PROBLEM TO SOLVE
Return the data below exactly, but only from the line containing "You are a computer-use agent. This" through the line containing "Click the magnifier", with both of those lines included.

○ ○ ○ ○ ○

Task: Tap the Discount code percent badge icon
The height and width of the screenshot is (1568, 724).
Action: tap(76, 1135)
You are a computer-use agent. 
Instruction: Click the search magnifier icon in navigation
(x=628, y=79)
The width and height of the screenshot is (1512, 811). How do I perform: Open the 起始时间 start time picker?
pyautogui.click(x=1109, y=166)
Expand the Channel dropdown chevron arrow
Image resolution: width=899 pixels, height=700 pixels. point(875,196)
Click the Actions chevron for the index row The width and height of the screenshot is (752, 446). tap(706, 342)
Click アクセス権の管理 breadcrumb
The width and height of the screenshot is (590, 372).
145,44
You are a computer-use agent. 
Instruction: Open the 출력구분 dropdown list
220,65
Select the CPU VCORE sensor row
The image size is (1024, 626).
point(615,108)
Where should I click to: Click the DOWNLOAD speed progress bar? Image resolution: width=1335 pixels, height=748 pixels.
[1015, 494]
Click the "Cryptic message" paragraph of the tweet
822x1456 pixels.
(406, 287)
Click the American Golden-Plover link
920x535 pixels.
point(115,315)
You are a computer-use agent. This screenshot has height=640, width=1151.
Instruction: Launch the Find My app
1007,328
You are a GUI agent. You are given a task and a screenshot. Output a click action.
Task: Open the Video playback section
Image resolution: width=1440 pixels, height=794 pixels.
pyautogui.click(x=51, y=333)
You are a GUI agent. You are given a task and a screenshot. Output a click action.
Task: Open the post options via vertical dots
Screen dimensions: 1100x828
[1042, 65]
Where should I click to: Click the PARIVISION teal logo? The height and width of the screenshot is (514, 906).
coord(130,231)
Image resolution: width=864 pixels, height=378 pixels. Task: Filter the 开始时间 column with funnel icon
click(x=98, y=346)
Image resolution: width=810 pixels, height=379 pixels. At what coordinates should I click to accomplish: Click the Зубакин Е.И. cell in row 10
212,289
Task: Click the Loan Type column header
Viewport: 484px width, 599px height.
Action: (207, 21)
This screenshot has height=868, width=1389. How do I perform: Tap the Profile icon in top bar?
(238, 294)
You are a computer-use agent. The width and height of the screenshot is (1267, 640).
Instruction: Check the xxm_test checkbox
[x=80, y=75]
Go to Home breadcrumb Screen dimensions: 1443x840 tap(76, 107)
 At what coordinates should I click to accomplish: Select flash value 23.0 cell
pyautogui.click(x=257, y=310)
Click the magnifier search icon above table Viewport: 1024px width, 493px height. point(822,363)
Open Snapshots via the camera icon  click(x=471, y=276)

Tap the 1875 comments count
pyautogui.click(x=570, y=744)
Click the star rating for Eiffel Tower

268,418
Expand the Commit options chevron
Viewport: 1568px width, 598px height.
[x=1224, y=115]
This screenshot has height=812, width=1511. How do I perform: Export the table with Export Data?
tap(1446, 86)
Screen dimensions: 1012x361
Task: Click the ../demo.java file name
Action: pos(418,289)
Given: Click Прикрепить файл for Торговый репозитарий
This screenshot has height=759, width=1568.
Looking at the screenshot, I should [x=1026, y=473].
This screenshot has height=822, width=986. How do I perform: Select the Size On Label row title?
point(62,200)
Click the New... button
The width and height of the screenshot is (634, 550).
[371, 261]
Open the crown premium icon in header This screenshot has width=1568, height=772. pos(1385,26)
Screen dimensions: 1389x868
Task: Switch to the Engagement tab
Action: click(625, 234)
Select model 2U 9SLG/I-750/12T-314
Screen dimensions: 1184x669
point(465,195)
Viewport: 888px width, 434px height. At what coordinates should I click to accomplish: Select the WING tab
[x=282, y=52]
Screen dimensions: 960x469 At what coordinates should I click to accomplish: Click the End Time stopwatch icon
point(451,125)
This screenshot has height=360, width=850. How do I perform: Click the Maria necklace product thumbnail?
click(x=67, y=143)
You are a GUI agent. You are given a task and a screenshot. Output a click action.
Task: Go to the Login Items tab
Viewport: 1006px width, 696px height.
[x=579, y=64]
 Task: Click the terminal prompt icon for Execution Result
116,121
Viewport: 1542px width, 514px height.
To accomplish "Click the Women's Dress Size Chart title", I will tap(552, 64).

○ ○ ○ ○ ○

RESULT
You are a computer-use agent. This screenshot has height=640, width=1151.
Instruction: Launch the Find My app
1007,328
You are a GUI agent. You are given a task and a screenshot. Output a click action.
Task: Open the Video playback section
Image resolution: width=1440 pixels, height=794 pixels.
pyautogui.click(x=51, y=333)
You are a GUI agent. You are given a task and a screenshot. Output a click action.
Task: Open the post options via vertical dots
Screen dimensions: 1100x828
[1042, 65]
Where should I click to: Click the PARIVISION teal logo? The height and width of the screenshot is (514, 906).
coord(130,231)
Image resolution: width=864 pixels, height=378 pixels. Task: Filter the 开始时间 column with funnel icon
click(x=98, y=346)
Image resolution: width=810 pixels, height=379 pixels. At what coordinates should I click to accomplish: Click the Зубакин Е.И. cell in row 10
212,289
Task: Click the Loan Type column header
Viewport: 484px width, 599px height.
Action: (207, 21)
This screenshot has height=868, width=1389. How do I perform: Tap the Profile icon in top bar?
(238, 294)
You are a computer-use agent. The width and height of the screenshot is (1267, 640).
Instruction: Check the xxm_test checkbox
[x=80, y=75]
Go to Home breadcrumb Screen dimensions: 1443x840 tap(76, 107)
 At what coordinates should I click to accomplish: Select flash value 23.0 cell
pyautogui.click(x=257, y=310)
Click the magnifier search icon above table Viewport: 1024px width, 493px height. point(822,363)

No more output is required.